The Great Claim Jumper

JOHN BULL is the greatest claim jumper in history. After Spain had discovered the New World, she staked out for herself the whole western hemisphere, with the exception of Brazil, which fell to Portugal. France entered a counter claim to Canada, and then England wedged in between the Spanish and French claimants. The English-speaking people kept on wedging until they crowded France off the continent and pushed the Spanish back behind the Rio Grande.

England contributed nothing to the discovery of America and almost nothing to the exploration of its coast. Her only title she derived from a voyage made five years after Colombus' discovery, when John Cabot, or Giovanni Cabotto, a Genoese like Columbus, sailed from Bristol, with only 18 men on an English boat of 40 tons. Cabot returned in a few months with a vague report of having landed somewhere between Halifax and Hudson Strait, where he saw snares for game and needles for making of fish nets, but did not see any of the people who had devised them. After receiving the meagre reward of 10 pounds from King Henry VII—and, that $50 is all that England ever paid for her claim to North America—the voyager put off again into the stormy Atlantic and disappeared below the horizon of history.

Through the 80 years that followed, crowded with explorations all around the earth, no other English explorer ventured forth, and England added not a line to the fast-evolving map of the globe. The only ships from her ports that sailed to the west in that age of discovery went to catch codfish or for the less honest purpose of peddling negroes in the West Indies and plundering the Spanish plunderers of Mexico and Peru.

For having been the first slave-catcher to pollute the virgin hemisphere with African slavery, John Hawkins was knighted by Queen Elizabeth. For having rounded Cape Horn, sailed up the California coast and returned with millions of Spanish loot—gold dust, silver ingots, pearls, emeralds and diamonds—Francis Drake was knighted by Elizabeth on the deck of his ship, and she stuck in her royal crown the stolen jewels that he gave her.

Plainly that was not an age that knew the moralities of this day. It behooves us to judge not that we be not judged according to the moralities of a coming day. Even highway robbery was not an ungentlemanly adventure in a time when Lord Chief Justice Popham, while yet a law student of the Middle Temple in London, delighted to test his youthful sporting blood and increase his pocket money by donning mask and pistols in the evening and taking purses on Hounslow Heath.

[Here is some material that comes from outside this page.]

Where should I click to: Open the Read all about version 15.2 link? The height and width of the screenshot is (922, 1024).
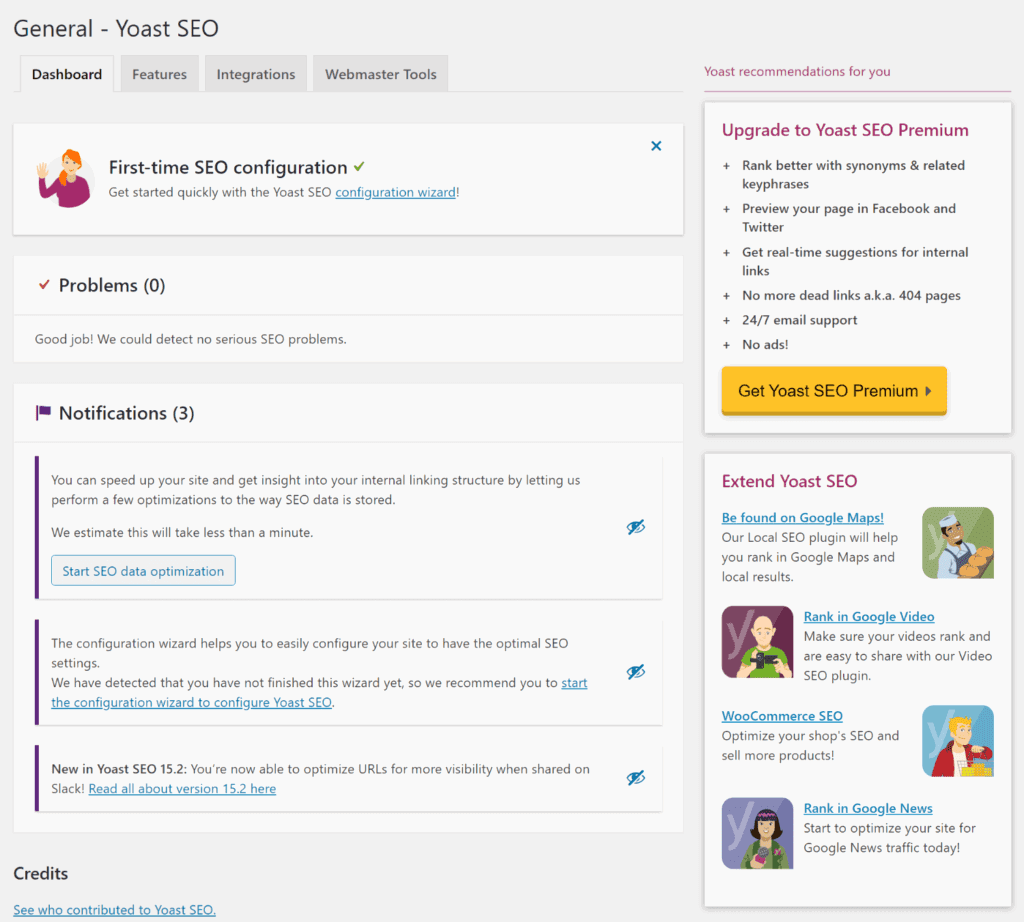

All that was before the Puritan had sternly risen up to insist on linking religious piety with social morality. No Christians more sincerely pious ever scuttled a ship or cut a throat than Sir John Hawkins and Sir Francis Drake, that one-time vicar of a parish and chaplain in the navy.

Moreover, Spain having fenced it off as her property alone, any Englishman who sailed the Atlantic Ocean was a pirate in the eyes of the Spanish. In the eyes of the English, on the contrary, he was a patriot hero and a defender of the true faith. For England dared not yet measure strength with Spain in open war. She was still, when Elizabeth came to the throne, only a third-rate country, with not a foot of earth outside the British Isles. Even there she had not yet added Scotland to her crown or subdued Ireland. John Bull is a Winter apple, which outlasts the varieties that ripen more quickly.

Notwithstanding the popular notion today that the brine is in their blood, the British really were not a seafaring people, until the daring voyages of Hawkins and Drake and of the lesser buccaneers widened the horizon of this fog-bound, insular race. The ancient Britons did not go out in boats but rode into the waves on horseback to challenge Caesar's conquering galleys. The Angles, the Saxons, the Danes and the Normans, in turn, found the harbors of England open and undefended, and their invasions were resisted only on land, when it was too late.

After Elizabeth, with feline agility, had been for 30 years twisting and turning her policy to avoid an open break with the Spanish King, Spain challenged her with the Grand Armada. The manly Queen had no navy that amounted to anything, and she was forced mainly to rely for her defense on a scratch fleet of volunteer merchantmen and whatnot. It was a motley array of tubs that stood off the Spanish until "the Lord sent his wind and scattered them," as Elizabeth inscribed on the medals that commemorated the great victory.

The sea power of Spain was shattered beyond recovery, and the trident fell from her hands. At last, the shores of the New World lay really open to England.

Thomas More had dreamed of a Utopia across the sea, a dream that remains Utopian. England herself was busily evolving into the first free modern State in those years, while the Spanish and the French were taking their pick in the grab bag of a new world. All unaware the English were nurturing the political and social institutions and individual liberties best suited to thrive in the virgin soil of America, where the still medieval system of Spain and France could not take root and would wither away.